Work task:
Exactly and only the lines from the first entry through the line with "Image resolution: width=1258" should be copied, both ends included, with no pictures.

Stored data
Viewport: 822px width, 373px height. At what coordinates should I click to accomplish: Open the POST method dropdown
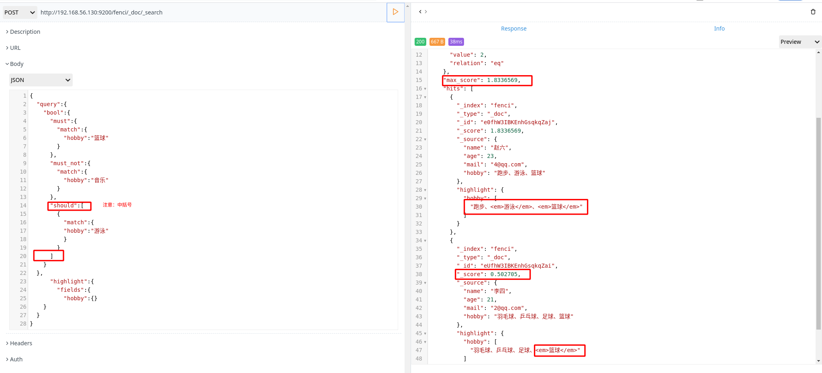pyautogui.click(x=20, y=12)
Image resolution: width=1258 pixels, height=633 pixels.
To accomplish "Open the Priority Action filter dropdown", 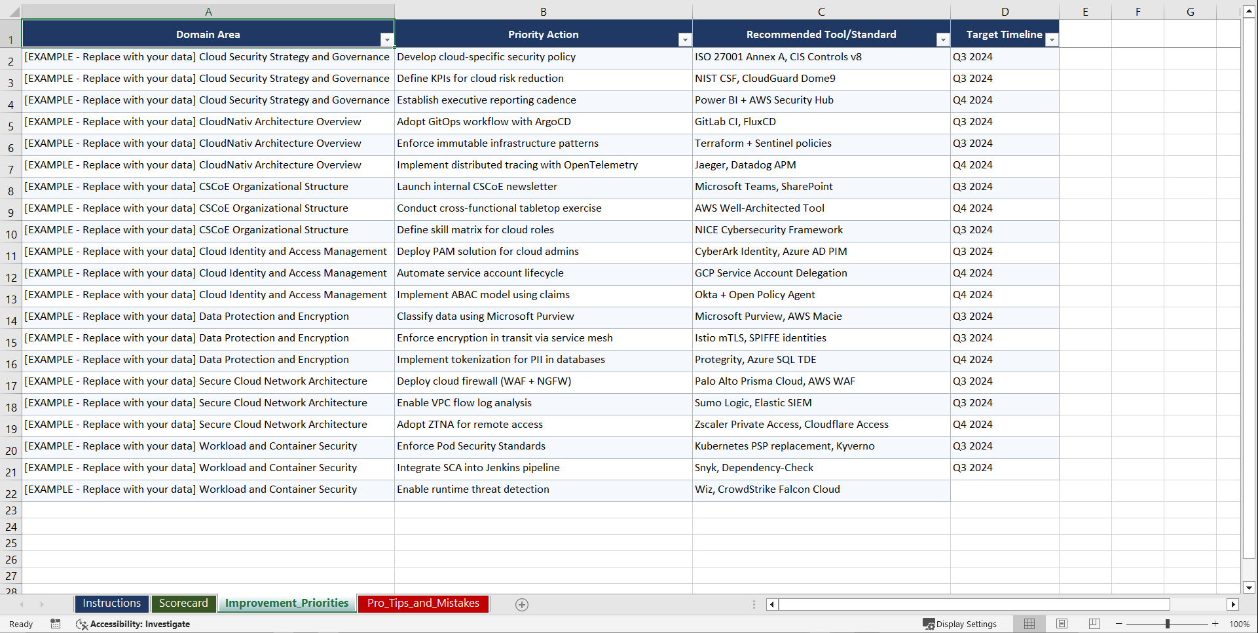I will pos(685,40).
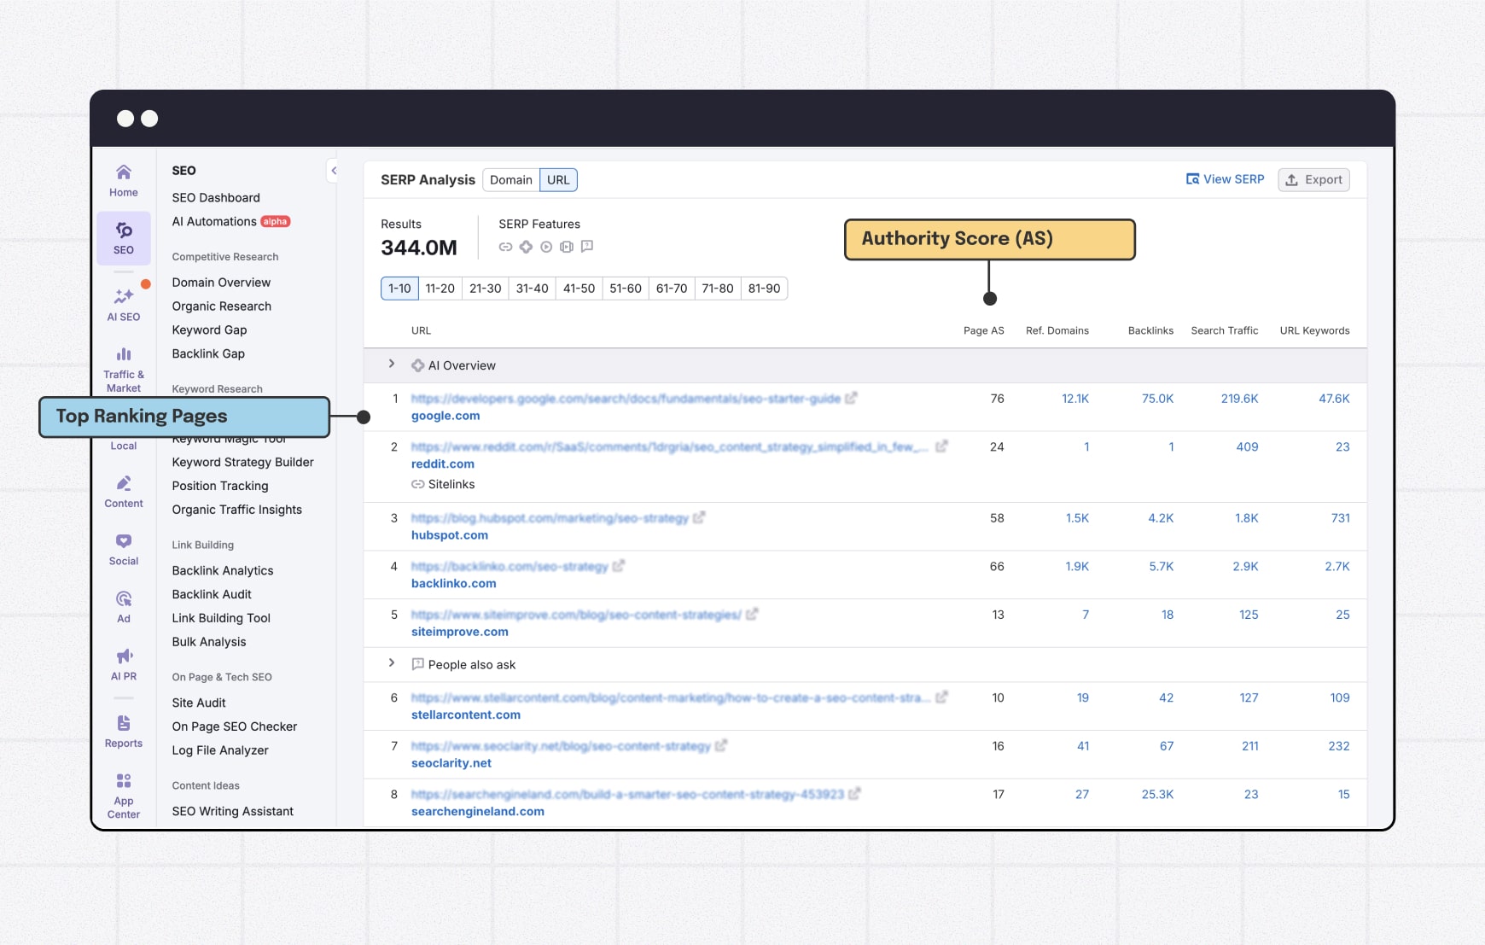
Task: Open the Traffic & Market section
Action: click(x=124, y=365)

Your solution:
Viewport: 822px width, 373px height. At what coordinates should I click to accomplish: Open the POST method dropdown
pyautogui.click(x=20, y=12)
Image resolution: width=1258 pixels, height=633 pixels.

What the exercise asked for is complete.